Aqui, na presença de olhos pardos, aqui, na eminência de olhos azuis, enfim, na incerteza de olhos que mudam de cor. Ele abrigava, sob os cílios, um segredo inconfessável. Piscava e se desfazia do último reflexo que os olhos contiveram. Pra onde foi? Ele não diz, é segredo de estado de espírito. Os olhos ruminam, regurgitam o que ele já viu; estão fechados.

Em Copacabana faz um frio estrangeiro. No ônibus, no metrô, nos espaços fechados, sentimos o cheiro de mofo e naftalina exalados pelos agasalhos inutilizados há tanto tempo. Todos têm cheiro de gaveta de avó, todos parecem que acabaram de desembarcar de São Paulo. O hálito de mentol do inverno nos transformou em estranhos bem vestidos. O porteiro me confessa que está usando polainas. Eu acho que é um certo exagero, mas considero a possibilidade de estar subestimando o frio que eu sinto. Em casa visto polainas. Faz sentido, já tinha esquecido como era não sentir frio.

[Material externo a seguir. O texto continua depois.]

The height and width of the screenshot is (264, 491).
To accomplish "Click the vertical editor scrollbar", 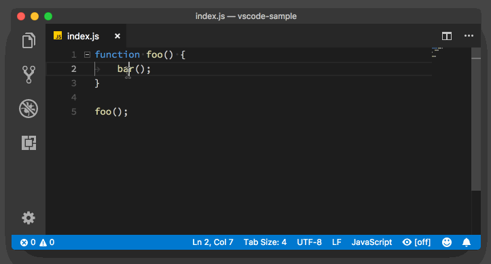I will point(476,119).
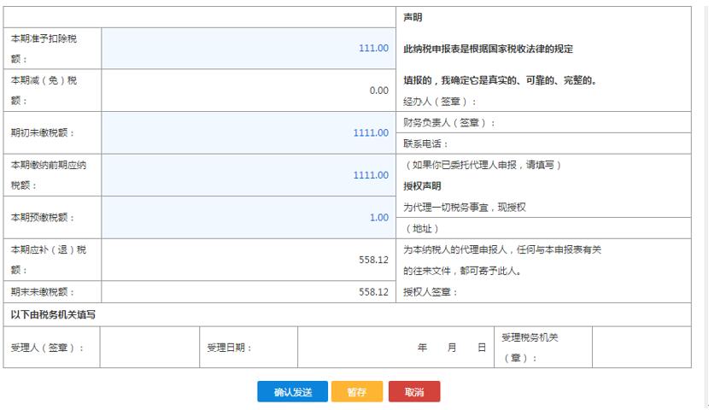Select the 本期减(免)税额 field showing 0.00
The image size is (709, 410).
point(248,91)
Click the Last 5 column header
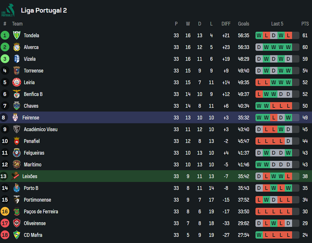 tap(277, 24)
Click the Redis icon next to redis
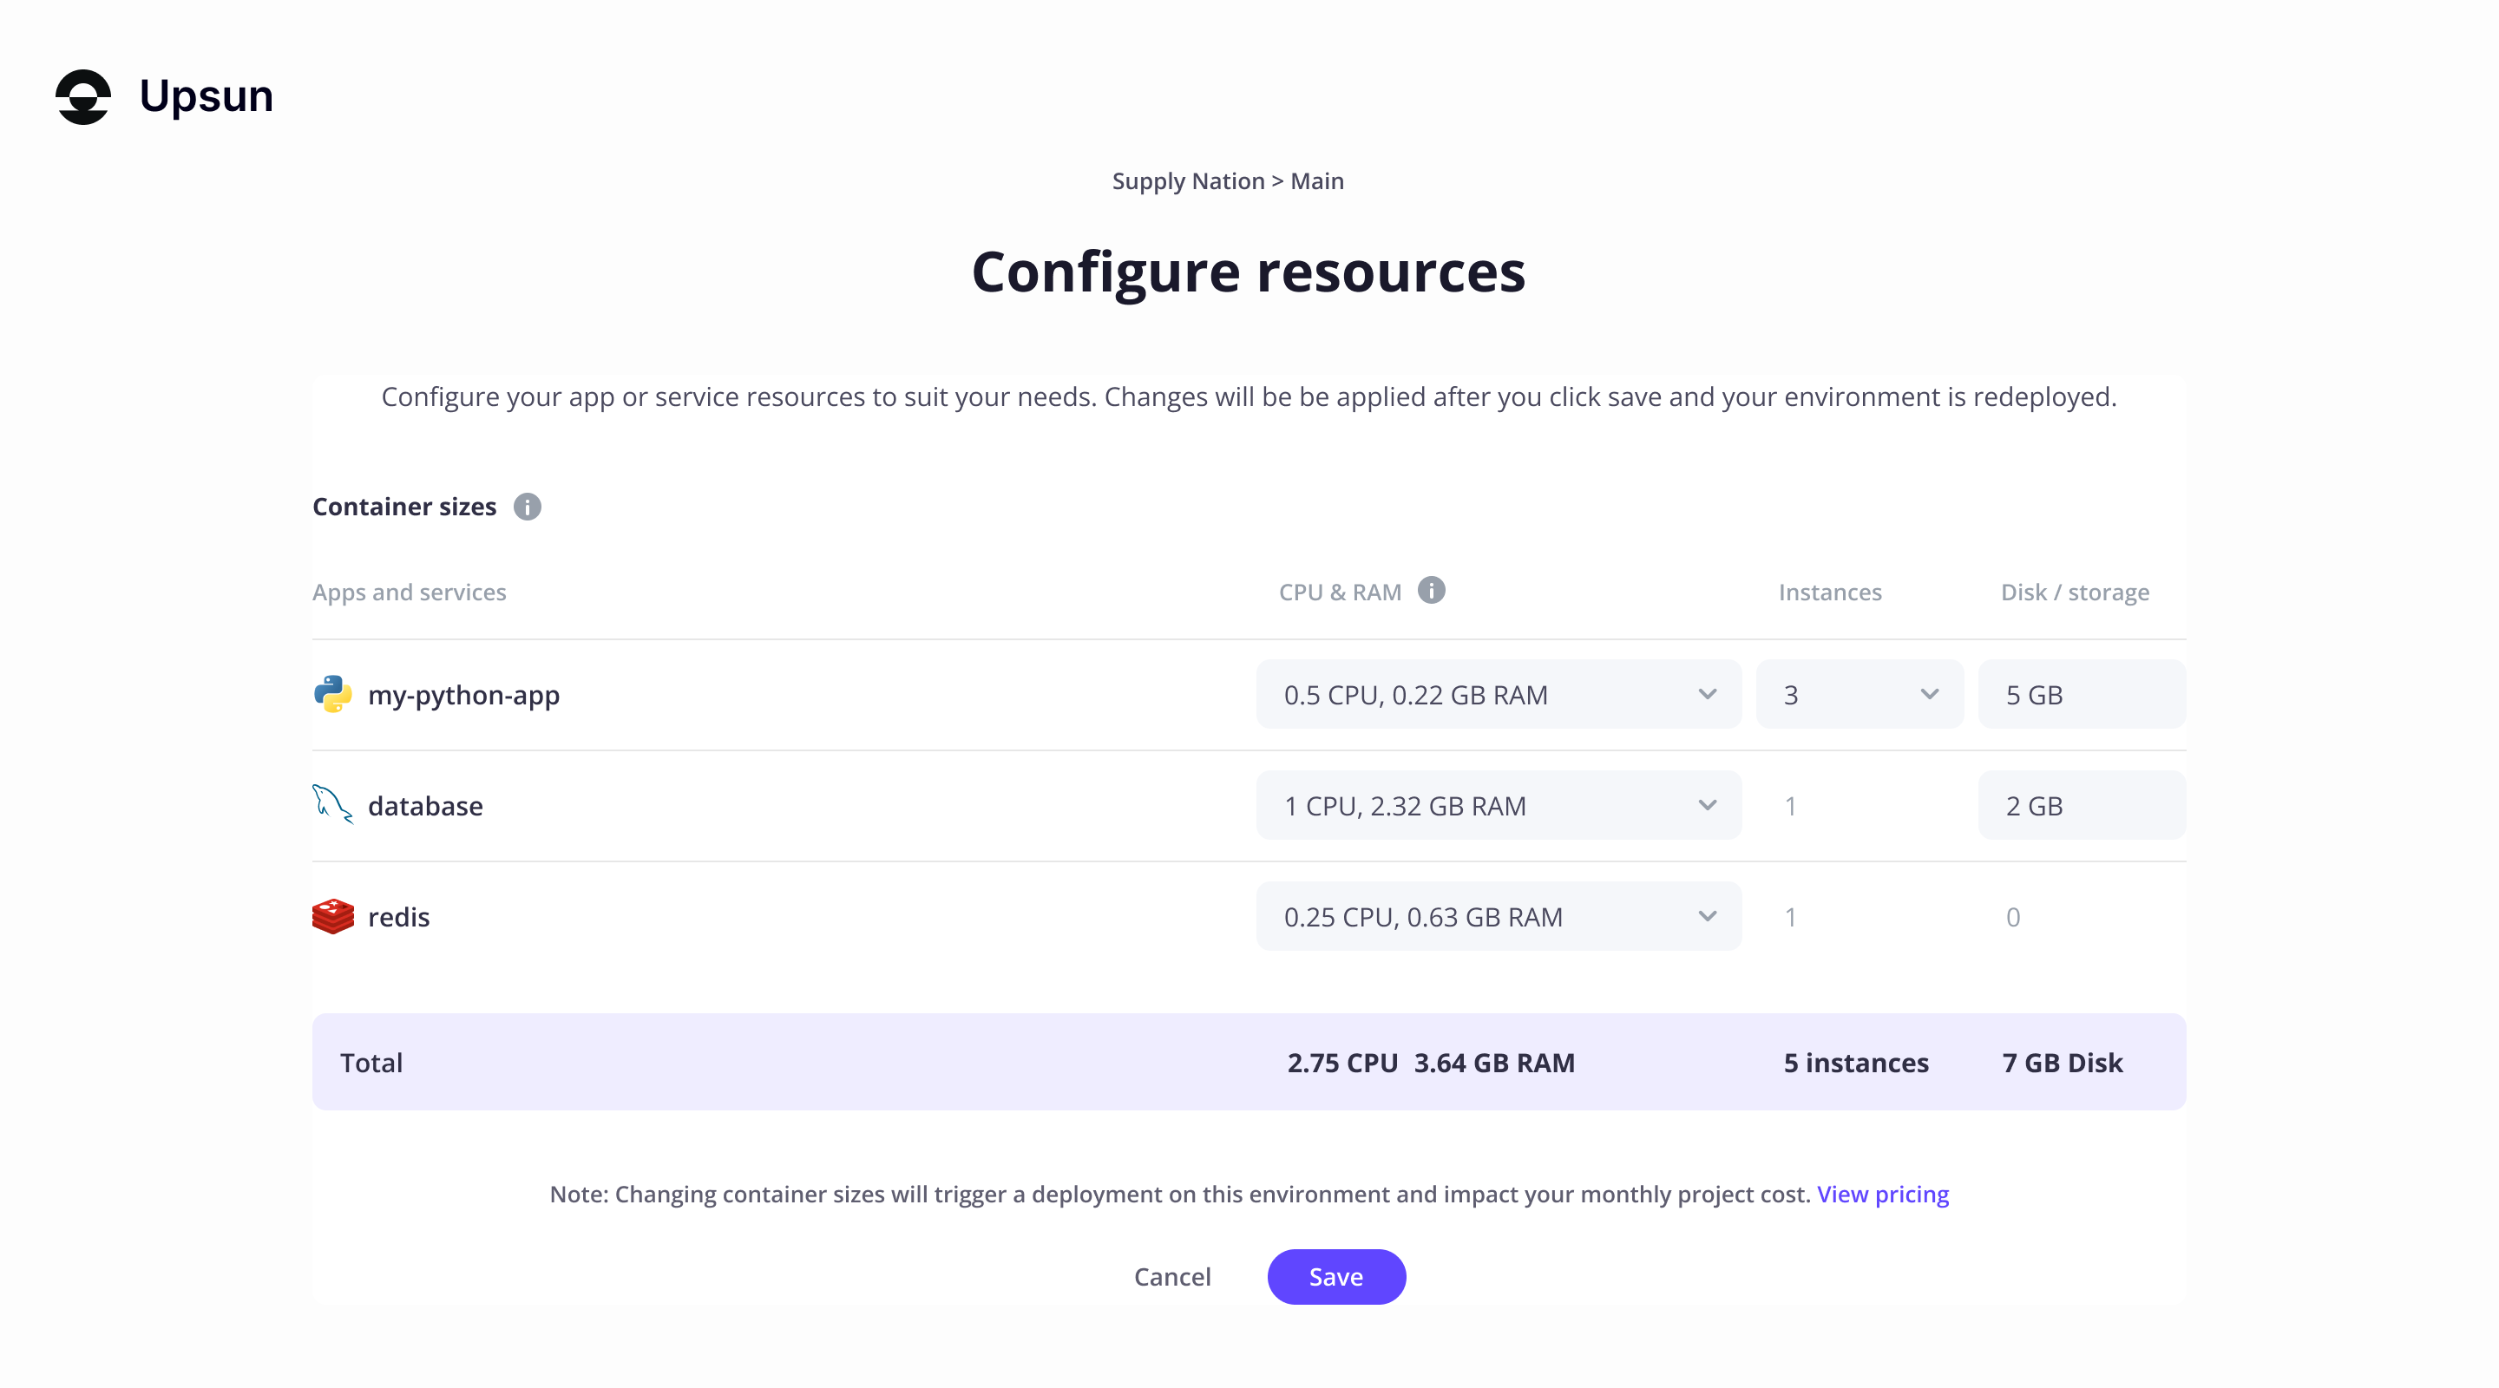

Uma vez eu queimei muito a pele, uma vez eu fiquei muito doente com intoxicação alimentar. Eu não lembrava como era ser tocada sem sentir dor, eu não lembrava o que era sentir fome. Quando eu morrer, quando eu não respirar, eu não vou lembrar da falta de ar que eu sentia quando viva.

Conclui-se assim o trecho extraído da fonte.